Reply: In the new version of the manuscript the information included in Figure 2 was included in Figures 2, 3, 4 and 5.
9) Line 184 – add the unit to the number in ….~100 (Exo-L) secreted…
Reply: The unit for the exosome size was included in this new submission (Line 197).
10) Section 3: This section is difficult for the non-expert reader to keep straight due to the inclusion of many details that are not put into proper perspective or flow.

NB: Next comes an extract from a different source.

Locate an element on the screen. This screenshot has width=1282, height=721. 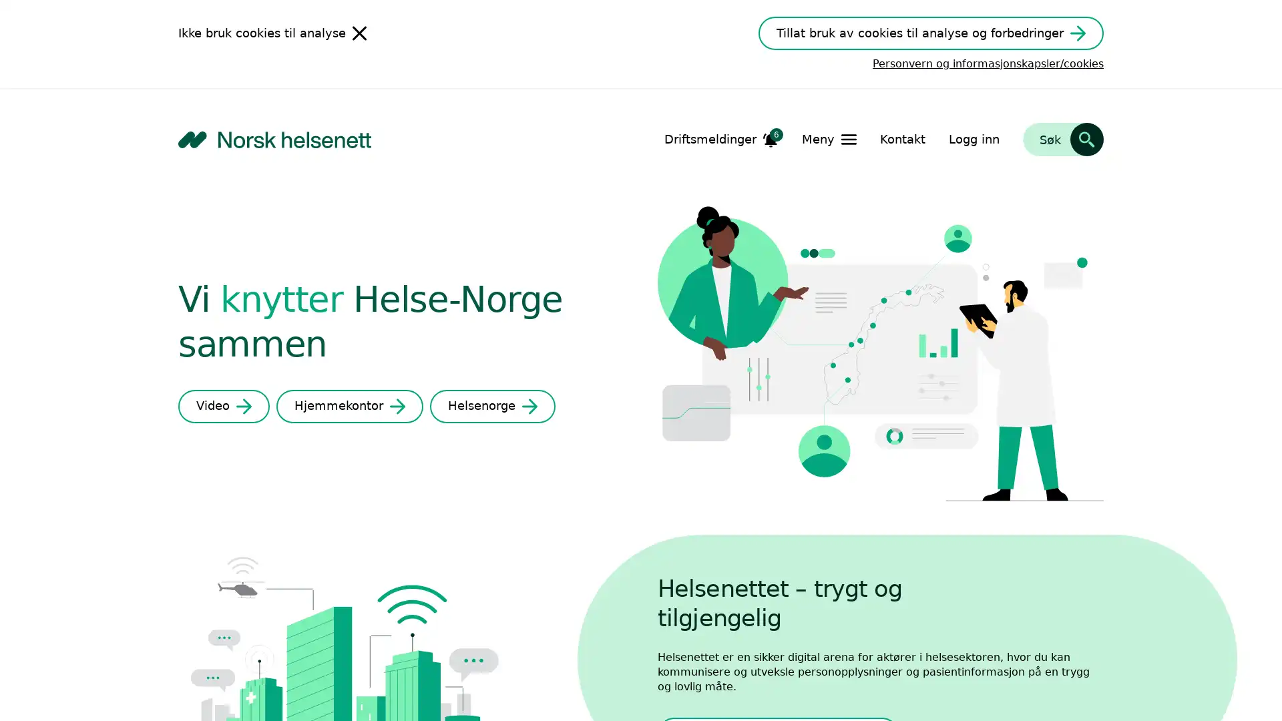
Tillat bruk av cookies til analyse og forbedringer is located at coordinates (930, 33).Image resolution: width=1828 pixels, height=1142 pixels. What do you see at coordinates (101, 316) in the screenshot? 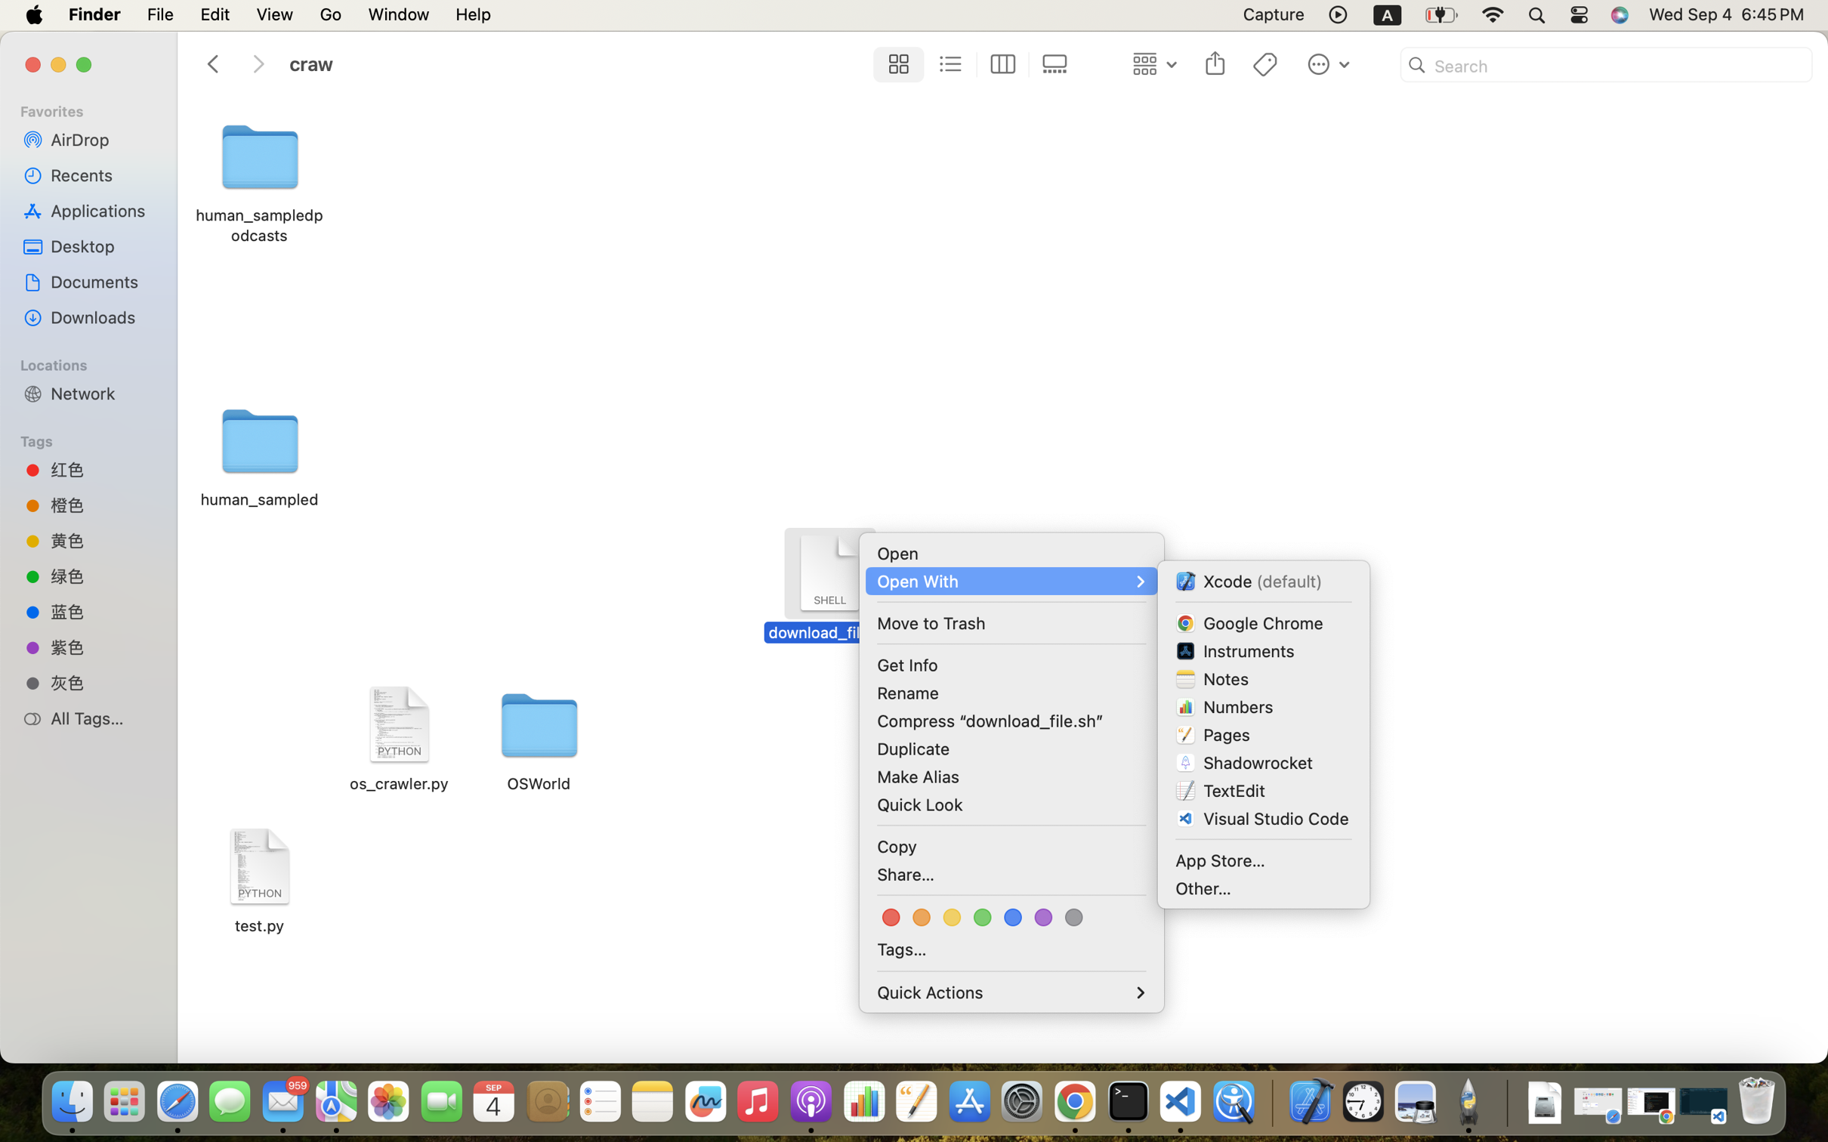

Thus while it provides an overview of the literature in the area, it does not do it in a very approachable fashion – which I fear will significantly limit the impact of the review.
Reply: To facilitate the manuscript reading (and at the request of another reviewer), subheadings were added to sections 3 and 4 of the manuscript.
11) Line 326: the statement….EVs from ZIKV-infected mosquito cells can differentiate… implies that EVs differentiate – please reword for clarity.
Reply: The statement: “Regarding ZIKV, EVs from ZIKV-infected mosquito cells can differentiate and express CD11b+ on the surface of monocytes” was changed to “Regarding ZIKV, EVs from ZIKV-infected mosquito cells can induce differentiation and expression of CD11b+ on the surface of monocytes” in this new submission (Line 426).
12) Line 362: A hypothesis, not ‘an’ hypothesis.
Reply: The sentence: “5. Exosomes as a Transplacental Infection Route of ZIKV: An Hypothesis” was changed to “5. Exosomes as a Transplacental Infection Route of ZIKV: A Hypothesis” (Line 451).
Round 2
Reviewer 4 Report
The authors have responded adequately to the points raised in the original round of critiques. I find the manuscript to be improved in terms of flow and overall clarity.